Cesare Battisti è sulla bocca di tutti, e fino all'altro ieri un italiano su cento sapeva di chi stavamo parlando. Per quanto io sia costernato e sdegnato che un assassino non venga assicurato alla giustizia, e per quanto possa capire che ovviamente il mio punto di vista non può essere lo stesso di Alberto Torregiani per ovvie ragioni, non riesco proprio a mettere l'affaire Battisti in cima alle priorità dell'Italia, neppure in cima alla classifica delle notizie che possono suscitare sdegno e indignazione, sempre che qualcuno sia ancora capace di indignarsi.

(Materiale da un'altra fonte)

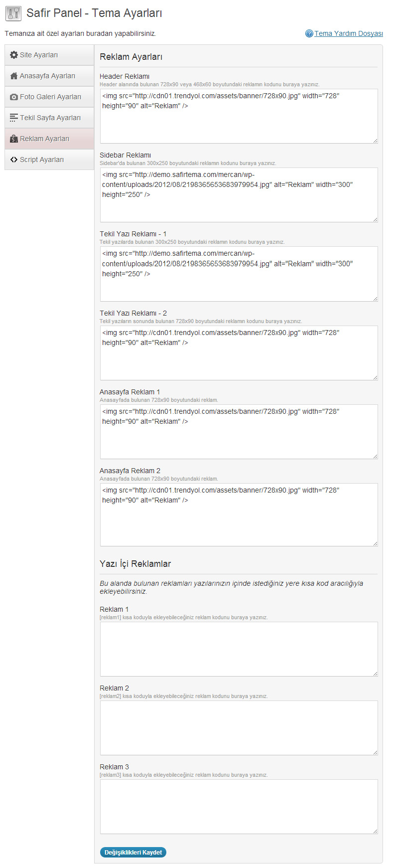Open the Script Ayarları tab

click(x=49, y=160)
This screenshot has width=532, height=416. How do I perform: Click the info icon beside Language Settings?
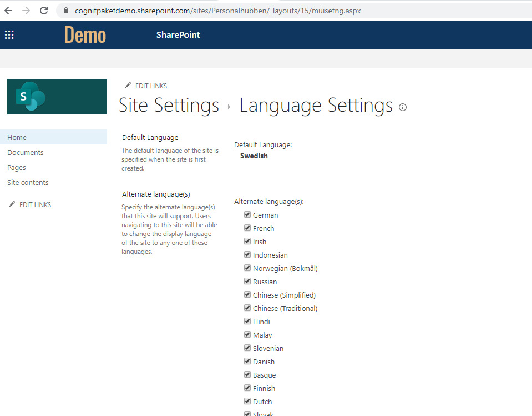tap(403, 107)
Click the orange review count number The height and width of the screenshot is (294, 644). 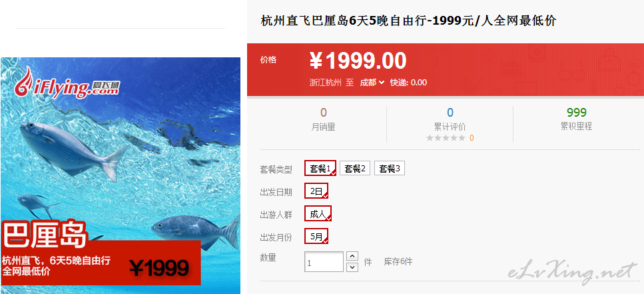pyautogui.click(x=472, y=138)
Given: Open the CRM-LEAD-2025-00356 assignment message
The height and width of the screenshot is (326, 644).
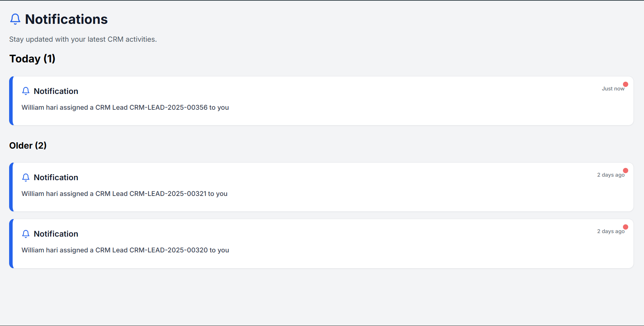Looking at the screenshot, I should 125,108.
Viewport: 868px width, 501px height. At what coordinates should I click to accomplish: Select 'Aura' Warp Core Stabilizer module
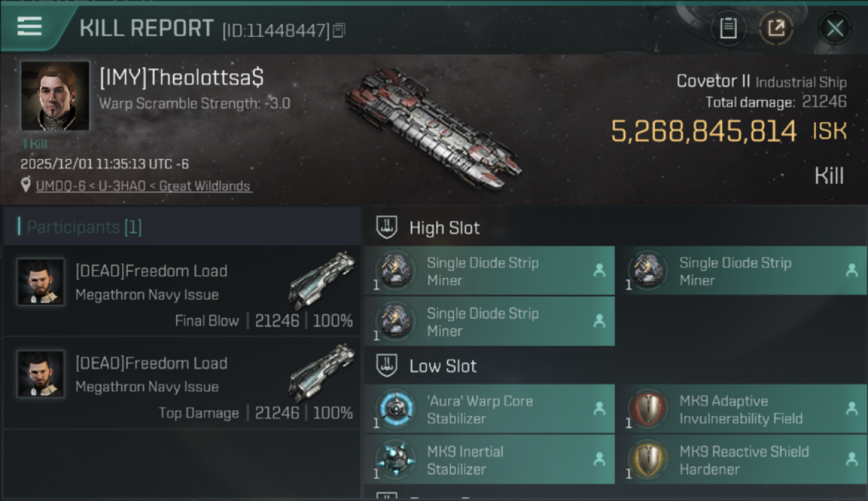click(x=489, y=409)
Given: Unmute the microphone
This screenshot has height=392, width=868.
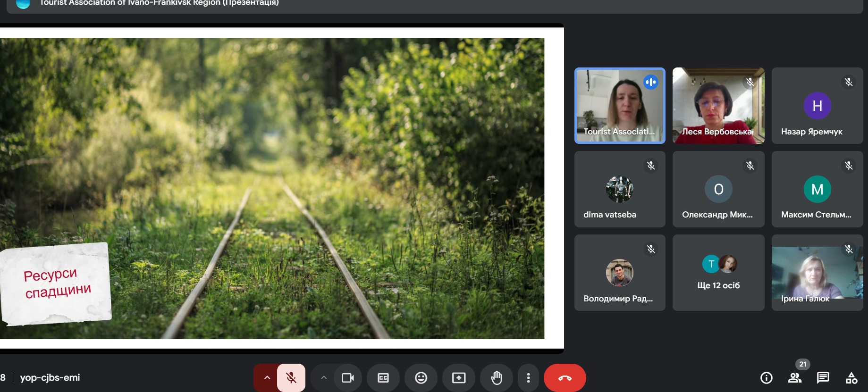Looking at the screenshot, I should pos(291,378).
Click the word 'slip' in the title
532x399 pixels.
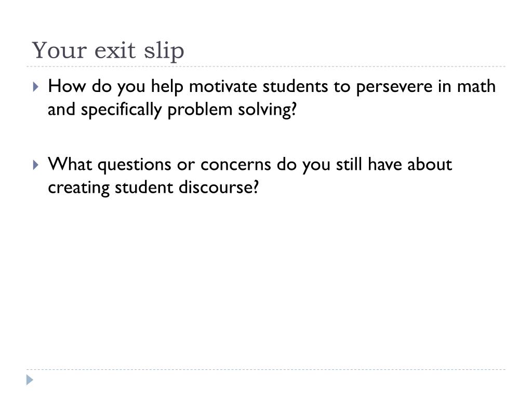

In compenso mi viene da pensare alla marchionizzazione dell'industria italiana - perché, belli miei, per competere coi cinesi bisogna lavorare nelle loro stesse condizioni - oppure allo sfascio della nostra economia. Al piano scientifico di distruzione sistematica della pubblica istruzione, altro diritto costituzionale calpestato. Ad un Italia sempre più povera ed arrabbiata. Alla presenza di condannati, bancarottieri, puttane e mafiosi in parlamento, con buona pace di chi predica il rispetto delle istituzioni visto che le istituzioni sono diventate la spiaggia di salvezza di quelli che da decenni stanno rovinando un paese intero.
Insomma, mi pare che i problemi siano decisamente altri. Non è bastata un estate di appartamenti a Montecarlo o di povere ragazzine ammazzate, adesso a riempire i telegiornali ci si deve mettere anche La Russa a dire che con il Brasile "ci saranno conseguenze". Fossi in Lula tremerei di paura.